Annapaola Ferri

Ho scritto nuovamente all’Inps per avere informazioni più dettagliate su quale era il loro orientamento e mi hanno risposto come segue.

L’anticipazione di NASpI è configurabile quale incentivo all’ autoimprenditorialità, per il quale non è espressamente indicato il limite della trattenuta in caso di pignoramento (art. 545 cpc c. 4). La invitiamo in ogni caso a prendere contatto con Equitalia per eventuali ulteriori chiarimenti.

Ora dato che sembra che effettivamente vogliano pignorare integralmente la naspi anticipata, volevo sapere se qualcuno ha notizie o casi che sono andati effettivamente così e se poi si sono risolti presso il giudice dell’esecuzione positivamente o negativamente.

Non scherziamo: secondo la Corte Costituzionale (sentenza 85/2015) l’indennità di disoccupazione rientra tra le prestazioni previdenziali assimilate alle pensioni sotto il profilo delle tutele assicurate dall’articolo 38 della Costituzione. Possa l’indennità di disoccupazione chiamarsi NASpI, ASpl, Mini ASpl, DIS-COLL, erogata in una mensilità o in unica soluzione, la sostanza non cambia.

Pertanto, in caso di pignoramento presso l’INPS, l’anticipazione NASpI potrebbe essere pignorata solo per il 20% della parte eccedente l’importo massimo dell’assegno sociale, aumentato della metà, così come tassativamente impone l’articolo 545 del codice di procedura civile. E vorrei vedere come l’INPS riuscirebbe a spuntarla di fronte al giudice dell’esecuzione, se pignorasse l’intero importo dell’anticipazione NASpI.

Piuttosto, il cavillo potrebbe emergere nel momento in cui l’anticipo dell’indennità di disoccupazione verrebbe accreditata in conto corrente, laddove l’articolo 545 del codice di procedura civile stabilisce che le somme dovute a titolo di stipendio, salario, altre indennità relative al rapporto di lavoro o di impiego, comprese quelle dovute a causa di licenziamento, nel caso di accredito su conto bancario o postale intestato al debitore, possono essere pignorate, per l’importo eccedente il triplo dell’assegno sociale.

Insomma, il denaro versato in conto corrente, seguendo l’ordinario regime dei beni fungibili, diviene di proprietà dell’istituto di credito (articoli 1834 e 1852 e seguenti del codice civile), con contestuale nascita di un diverso rapporto obbligatorio tra l’istituto di credito ed il depositario o correntista, che si compendia nel diritto a richiedere in ogni momento (da parte del creditore procedente) il saldo attivo risultante dal conto e per il quale non sono previsti limiti di pignorabilità dipendenti dalle cause che diedero origine agli accrediti (a meno dell’obbligo di lasciare al debitore un saldo almeno equivalente all’importo pari al triplo dell’assegno sociale).
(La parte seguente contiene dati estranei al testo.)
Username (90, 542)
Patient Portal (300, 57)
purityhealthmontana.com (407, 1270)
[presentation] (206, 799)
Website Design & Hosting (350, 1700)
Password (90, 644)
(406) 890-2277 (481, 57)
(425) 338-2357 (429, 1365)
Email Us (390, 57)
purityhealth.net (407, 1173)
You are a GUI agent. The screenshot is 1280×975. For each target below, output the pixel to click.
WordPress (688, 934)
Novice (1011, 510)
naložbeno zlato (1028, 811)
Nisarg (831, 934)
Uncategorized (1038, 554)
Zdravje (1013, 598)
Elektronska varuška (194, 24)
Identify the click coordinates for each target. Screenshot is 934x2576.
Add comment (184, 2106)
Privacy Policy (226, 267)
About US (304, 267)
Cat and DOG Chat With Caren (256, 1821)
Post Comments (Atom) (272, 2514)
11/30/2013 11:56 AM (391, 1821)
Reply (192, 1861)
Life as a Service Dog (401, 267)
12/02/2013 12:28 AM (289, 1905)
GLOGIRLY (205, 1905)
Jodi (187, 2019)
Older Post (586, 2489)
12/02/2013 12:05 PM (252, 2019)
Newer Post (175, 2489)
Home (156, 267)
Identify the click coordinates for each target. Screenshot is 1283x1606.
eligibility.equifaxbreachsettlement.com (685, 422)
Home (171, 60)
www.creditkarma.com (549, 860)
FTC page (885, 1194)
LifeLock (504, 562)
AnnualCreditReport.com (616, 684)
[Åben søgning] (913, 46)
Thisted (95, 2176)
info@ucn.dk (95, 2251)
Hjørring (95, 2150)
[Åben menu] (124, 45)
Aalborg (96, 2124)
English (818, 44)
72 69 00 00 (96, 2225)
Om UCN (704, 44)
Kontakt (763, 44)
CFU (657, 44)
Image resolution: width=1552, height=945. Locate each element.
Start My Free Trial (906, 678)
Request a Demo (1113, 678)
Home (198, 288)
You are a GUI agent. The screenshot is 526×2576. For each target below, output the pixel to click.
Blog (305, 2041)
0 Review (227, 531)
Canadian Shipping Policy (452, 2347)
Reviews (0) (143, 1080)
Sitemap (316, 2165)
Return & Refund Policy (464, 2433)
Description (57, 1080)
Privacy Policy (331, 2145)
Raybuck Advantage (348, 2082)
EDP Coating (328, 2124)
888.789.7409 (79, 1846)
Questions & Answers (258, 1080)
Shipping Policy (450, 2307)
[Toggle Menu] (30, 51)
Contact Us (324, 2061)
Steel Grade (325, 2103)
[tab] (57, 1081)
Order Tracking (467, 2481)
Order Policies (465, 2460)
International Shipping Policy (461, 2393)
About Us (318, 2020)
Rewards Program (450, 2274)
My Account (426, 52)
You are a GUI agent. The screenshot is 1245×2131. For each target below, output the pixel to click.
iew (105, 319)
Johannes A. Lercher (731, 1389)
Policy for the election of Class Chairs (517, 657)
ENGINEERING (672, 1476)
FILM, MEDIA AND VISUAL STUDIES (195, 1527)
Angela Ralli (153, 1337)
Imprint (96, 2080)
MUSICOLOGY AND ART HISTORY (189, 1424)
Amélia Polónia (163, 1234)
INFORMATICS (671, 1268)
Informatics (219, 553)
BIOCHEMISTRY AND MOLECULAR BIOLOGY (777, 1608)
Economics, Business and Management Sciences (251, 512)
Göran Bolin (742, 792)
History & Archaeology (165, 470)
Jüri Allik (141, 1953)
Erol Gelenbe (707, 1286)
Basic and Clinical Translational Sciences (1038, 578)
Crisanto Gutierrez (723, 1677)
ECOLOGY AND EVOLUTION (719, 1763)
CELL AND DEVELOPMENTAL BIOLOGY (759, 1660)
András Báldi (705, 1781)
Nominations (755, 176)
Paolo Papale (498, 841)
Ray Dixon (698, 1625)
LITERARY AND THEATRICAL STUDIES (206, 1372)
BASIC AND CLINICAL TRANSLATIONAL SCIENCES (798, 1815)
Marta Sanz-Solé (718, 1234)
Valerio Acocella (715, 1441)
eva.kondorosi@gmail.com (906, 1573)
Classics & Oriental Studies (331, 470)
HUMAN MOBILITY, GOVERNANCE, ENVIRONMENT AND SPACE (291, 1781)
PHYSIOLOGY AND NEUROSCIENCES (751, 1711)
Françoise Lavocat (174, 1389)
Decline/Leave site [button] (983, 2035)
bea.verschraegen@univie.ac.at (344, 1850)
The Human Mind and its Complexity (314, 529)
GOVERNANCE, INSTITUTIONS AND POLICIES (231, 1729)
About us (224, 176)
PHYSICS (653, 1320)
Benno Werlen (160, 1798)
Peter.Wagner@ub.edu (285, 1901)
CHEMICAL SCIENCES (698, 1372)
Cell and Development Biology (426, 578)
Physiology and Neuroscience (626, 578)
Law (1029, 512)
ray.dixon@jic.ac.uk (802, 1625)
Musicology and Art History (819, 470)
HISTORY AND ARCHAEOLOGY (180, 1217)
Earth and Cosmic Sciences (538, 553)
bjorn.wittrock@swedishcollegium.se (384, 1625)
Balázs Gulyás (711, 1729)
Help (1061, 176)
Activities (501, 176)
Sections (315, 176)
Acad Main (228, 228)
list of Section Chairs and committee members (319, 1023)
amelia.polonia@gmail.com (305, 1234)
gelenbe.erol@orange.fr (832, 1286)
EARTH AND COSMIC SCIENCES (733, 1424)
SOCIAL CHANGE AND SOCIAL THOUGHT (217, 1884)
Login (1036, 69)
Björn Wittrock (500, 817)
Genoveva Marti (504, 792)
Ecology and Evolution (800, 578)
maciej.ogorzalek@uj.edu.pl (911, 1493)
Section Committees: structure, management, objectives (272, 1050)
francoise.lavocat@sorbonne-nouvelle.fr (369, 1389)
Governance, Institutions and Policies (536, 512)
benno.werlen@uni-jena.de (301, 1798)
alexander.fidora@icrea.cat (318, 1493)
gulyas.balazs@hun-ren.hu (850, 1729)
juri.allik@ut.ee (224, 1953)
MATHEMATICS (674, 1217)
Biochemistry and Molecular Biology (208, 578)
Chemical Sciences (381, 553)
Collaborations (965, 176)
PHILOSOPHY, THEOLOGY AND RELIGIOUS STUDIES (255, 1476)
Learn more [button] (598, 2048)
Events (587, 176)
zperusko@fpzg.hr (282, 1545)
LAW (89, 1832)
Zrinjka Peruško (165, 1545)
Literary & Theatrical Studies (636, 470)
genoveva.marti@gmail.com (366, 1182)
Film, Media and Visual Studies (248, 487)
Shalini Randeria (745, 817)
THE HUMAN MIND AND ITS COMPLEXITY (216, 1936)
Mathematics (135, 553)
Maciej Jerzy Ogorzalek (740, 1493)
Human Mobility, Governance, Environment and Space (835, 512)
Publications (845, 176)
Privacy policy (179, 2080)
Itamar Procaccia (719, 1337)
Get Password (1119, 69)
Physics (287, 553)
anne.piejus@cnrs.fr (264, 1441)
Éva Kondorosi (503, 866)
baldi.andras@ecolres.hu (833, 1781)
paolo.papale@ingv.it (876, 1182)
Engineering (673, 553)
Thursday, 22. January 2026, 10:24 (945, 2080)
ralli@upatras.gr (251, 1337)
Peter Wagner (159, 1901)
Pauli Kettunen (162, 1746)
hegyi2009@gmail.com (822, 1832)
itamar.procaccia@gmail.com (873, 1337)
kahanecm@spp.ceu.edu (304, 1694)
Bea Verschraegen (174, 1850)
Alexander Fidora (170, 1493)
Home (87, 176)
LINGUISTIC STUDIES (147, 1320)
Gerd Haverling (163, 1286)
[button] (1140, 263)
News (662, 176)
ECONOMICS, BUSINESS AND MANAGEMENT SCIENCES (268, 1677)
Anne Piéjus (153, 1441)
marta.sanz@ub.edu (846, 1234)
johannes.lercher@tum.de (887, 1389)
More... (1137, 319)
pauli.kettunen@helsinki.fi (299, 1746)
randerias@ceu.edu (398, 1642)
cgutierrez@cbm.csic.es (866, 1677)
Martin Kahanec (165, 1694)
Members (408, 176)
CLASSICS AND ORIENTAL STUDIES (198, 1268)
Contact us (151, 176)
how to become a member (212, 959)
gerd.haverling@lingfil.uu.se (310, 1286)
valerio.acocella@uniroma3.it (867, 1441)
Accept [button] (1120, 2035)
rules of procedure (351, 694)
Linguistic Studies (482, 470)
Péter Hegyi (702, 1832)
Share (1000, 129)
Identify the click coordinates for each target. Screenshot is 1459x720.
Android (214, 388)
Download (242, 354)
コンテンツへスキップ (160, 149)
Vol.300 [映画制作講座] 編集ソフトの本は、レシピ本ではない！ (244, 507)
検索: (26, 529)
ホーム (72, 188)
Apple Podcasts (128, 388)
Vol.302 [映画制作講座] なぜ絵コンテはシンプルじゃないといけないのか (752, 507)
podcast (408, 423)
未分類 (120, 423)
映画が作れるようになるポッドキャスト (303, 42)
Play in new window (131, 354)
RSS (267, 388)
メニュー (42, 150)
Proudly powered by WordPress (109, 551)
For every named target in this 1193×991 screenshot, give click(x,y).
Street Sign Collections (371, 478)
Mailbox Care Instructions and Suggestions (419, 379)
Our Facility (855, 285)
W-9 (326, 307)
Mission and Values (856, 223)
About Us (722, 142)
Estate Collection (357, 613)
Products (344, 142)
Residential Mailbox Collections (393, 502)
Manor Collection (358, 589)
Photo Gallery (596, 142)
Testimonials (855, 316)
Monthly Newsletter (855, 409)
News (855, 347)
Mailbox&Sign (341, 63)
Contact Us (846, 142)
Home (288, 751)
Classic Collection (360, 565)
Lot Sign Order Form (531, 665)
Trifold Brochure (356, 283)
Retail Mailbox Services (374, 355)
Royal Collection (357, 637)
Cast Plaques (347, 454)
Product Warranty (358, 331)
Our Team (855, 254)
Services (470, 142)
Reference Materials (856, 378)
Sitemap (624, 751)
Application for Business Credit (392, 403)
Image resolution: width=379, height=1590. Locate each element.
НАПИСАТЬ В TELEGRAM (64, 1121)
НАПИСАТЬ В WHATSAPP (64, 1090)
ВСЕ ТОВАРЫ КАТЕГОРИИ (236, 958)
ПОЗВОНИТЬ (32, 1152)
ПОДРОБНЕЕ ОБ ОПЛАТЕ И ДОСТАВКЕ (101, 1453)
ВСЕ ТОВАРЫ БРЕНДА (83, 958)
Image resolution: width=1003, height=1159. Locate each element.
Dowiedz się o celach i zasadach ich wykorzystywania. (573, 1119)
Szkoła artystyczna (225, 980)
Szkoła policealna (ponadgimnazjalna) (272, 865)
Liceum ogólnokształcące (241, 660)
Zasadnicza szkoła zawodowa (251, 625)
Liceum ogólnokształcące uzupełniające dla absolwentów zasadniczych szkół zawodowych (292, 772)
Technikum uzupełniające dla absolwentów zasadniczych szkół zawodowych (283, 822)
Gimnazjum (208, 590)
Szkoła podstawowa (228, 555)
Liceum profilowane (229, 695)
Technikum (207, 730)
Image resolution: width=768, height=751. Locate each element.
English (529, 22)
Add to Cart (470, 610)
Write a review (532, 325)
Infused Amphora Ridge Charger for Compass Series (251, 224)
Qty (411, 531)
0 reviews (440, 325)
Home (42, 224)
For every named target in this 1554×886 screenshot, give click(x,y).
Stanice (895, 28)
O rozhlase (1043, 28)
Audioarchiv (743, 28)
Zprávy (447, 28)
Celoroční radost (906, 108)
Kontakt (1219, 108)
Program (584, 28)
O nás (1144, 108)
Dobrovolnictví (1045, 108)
Da tale disciplina deriva quindi la pignorabilità indistinta delle somme giacenti sul conto corrente, secondo il principio generale dell’articolo 2740 del codice civile.

Ma, c’è anche da dire che in un tale scenario, l’atto di notifica (sia esso in forma di citazione ex articolo 543 del codice di procedura civile, sia in forma di ordine diretto impartito da Agenzia delle Entrate Riscossione ex articolo 72 bis del DPR 602/1973) del pignoramento del conto corrente all’istituto bancario, presso il quale il beneficiario dell’anticipazione NASpI ha disposto l’accredito, dovrebbe intervenire un secondo dopo il bonifico effettuato dall’INPS. Se l’accredito avvenisse un secondo prima il bonifico resterebbe al disponente, ovvero l’INPS, mentre se fra accredito e notifica del pignoramento ci fosse un tempo appena sufficiente, il beneficiario avrebbe tutto il tempo di trasferire il malloppo altrove, magari verso un conto fiduciario (intestato a parenti, amici o familiari). E chi s’è visto, s’è visto.

Comunque, laddove non voglia correre il rischio, le conviene rinunciare, con apposita istanza, a fruire dell’anticipazione NASpI erogata in forma di incentivo all’autoimprenditorialità.